It showed up yesterday and got it in today. Some things worth mentioning.
#1 - it is probably not easier to remove the bed for this job (even if you have a model where the pump is not under the cab like mine was). There are only 2 bolts, the fuel fill, the liner behind the tire on the drivers side (a handful of 10M bolts accessed via the wheel well), and some quick disconnects that need to come out to drop the tank. It's not very hard at all, I believe most would spend more time removing the bed than just dropping the tank. As a matter of fact you do not need to remove the rear tire even as the book mentions.
You do want the truck up real high or a couple jacks, wood blocks, jackstands, and that sort of stuff handy. I just jacked up one side of the truck w/ stands & wood blocks for safety, then occasionally bumped it up w/ a second floor jack as needs arose. At times you will need the truck up higher to get under it and slide the tank in/out, as well as having the driver side rear tire sorta "hanging" on the suspension so that you can more easily access the wheel well.
#2 - if your fuel pump was as rotted as mine you will likely not get any of the fittings back that connect to it, it's not worth wasting your time trying to mess with if it looks impossible. All the small 3/8 plastic fuel line fittings can be purchased at auto-zone/equivalent; the vent you can retro-fit to 5/8 hose w/ a hose clamp. What I did on mine was I took a 1/2 to 5/8 union (ie home depot brass parts) and fit the 1/2 side to the original vent line and the 5/8 side to the rubber hose to the vent on the fuel pump. The 3/8 fuel line I cut a section of hose with the old fitting off and spliced a new piece of hose with the fitting on there.
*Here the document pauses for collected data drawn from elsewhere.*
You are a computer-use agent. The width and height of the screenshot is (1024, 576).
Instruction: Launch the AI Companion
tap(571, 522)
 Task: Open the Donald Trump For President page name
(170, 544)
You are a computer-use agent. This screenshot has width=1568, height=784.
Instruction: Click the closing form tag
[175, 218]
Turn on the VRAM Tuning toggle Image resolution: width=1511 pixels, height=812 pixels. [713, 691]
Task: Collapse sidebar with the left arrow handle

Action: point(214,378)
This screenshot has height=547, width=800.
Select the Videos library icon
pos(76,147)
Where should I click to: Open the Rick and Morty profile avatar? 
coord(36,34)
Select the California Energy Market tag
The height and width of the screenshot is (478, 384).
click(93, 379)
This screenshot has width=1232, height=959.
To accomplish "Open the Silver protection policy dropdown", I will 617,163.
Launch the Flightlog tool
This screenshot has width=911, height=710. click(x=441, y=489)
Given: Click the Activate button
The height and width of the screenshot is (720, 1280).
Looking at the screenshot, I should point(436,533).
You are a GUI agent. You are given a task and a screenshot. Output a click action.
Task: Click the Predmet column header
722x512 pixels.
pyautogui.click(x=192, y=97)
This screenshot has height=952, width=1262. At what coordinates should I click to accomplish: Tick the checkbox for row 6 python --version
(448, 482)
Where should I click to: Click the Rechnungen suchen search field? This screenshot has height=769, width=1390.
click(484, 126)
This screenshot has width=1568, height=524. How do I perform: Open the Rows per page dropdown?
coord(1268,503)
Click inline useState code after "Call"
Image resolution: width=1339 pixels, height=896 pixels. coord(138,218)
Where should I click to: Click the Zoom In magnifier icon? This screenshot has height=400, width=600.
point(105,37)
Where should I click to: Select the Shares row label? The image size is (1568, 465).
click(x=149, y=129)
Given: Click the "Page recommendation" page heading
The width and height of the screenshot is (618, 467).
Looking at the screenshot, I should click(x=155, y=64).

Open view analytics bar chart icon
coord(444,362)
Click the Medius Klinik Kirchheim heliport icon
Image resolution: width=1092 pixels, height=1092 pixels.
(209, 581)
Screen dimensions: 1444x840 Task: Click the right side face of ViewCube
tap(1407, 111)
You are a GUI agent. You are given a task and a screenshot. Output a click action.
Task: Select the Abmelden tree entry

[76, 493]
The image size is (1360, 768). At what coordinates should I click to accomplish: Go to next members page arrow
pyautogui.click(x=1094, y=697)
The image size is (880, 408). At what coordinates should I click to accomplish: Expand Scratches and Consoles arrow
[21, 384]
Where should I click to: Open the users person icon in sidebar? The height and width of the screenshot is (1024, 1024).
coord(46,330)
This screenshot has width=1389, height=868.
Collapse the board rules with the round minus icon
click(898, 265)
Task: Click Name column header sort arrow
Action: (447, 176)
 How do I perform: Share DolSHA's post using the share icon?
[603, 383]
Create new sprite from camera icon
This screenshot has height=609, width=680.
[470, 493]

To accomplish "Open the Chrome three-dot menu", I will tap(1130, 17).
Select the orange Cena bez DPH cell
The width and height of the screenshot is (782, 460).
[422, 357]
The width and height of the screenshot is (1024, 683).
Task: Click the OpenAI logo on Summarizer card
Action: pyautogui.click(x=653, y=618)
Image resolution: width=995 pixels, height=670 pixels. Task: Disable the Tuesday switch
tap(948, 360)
To splice the plastic lines the instructions will tell you to submerge the plastic hoses in water for 10 minutes. Simple hot water doesn't work that well, rather you are better off using boiling water, which does not require 10 minutes. Heat the hose area where you want to do the splice, heat the metal fitting, then wearing gloves (so you do not burn yourself), jam it together quickly and you will have no problem seating it.. The key thing being the boiling (not just hot) water and heating the metal fitting so it doesn't take heat away from the hose during installation.
There ends up being enough clearance on the fuel & vent lines such that you do not need to have all the perfect bends like the original hoses do. I ran my vent line outside of the tank instead of in the little channel w/ the clips for it, the fuel line I built was straight and not well conformed to the thank and doesn't matter. One could probably change parts of any of the fuel lines to rubber sections if they wanted, with the exception of it may be very hard to get a good fitting on the fuel outlet since at the pump there is no barb.
Re-installing the plastic fittings it's night and day with just a touch of grease on the male end, otherwise they do not slide together very nicely when the parts are older.
#3 - although it looks like common bulk parts the fuel fill line is not, it's a size nobody carries (less than 1 3/8, probably 1 1/4) and further inspection revealed it's a hose with 2 different sizes on the ends (with one side being like 1 1/8 and the other 1 1/4).. I spliced mine together with a union, works fine, but if I had not cut it in dead center it would've taken a less ideal mickey-mouse or the GM part # to repair.
Whole job removal to install like 4-5 hours including time spent second-guessing retro-fit fuel line parts because I wasn't sure what was going to fit between the tank & body, and similarly figuring out what to do with the fill.
kids don't try this at home
Last edited by leaky; 01-30-2016 at 11:14 PM.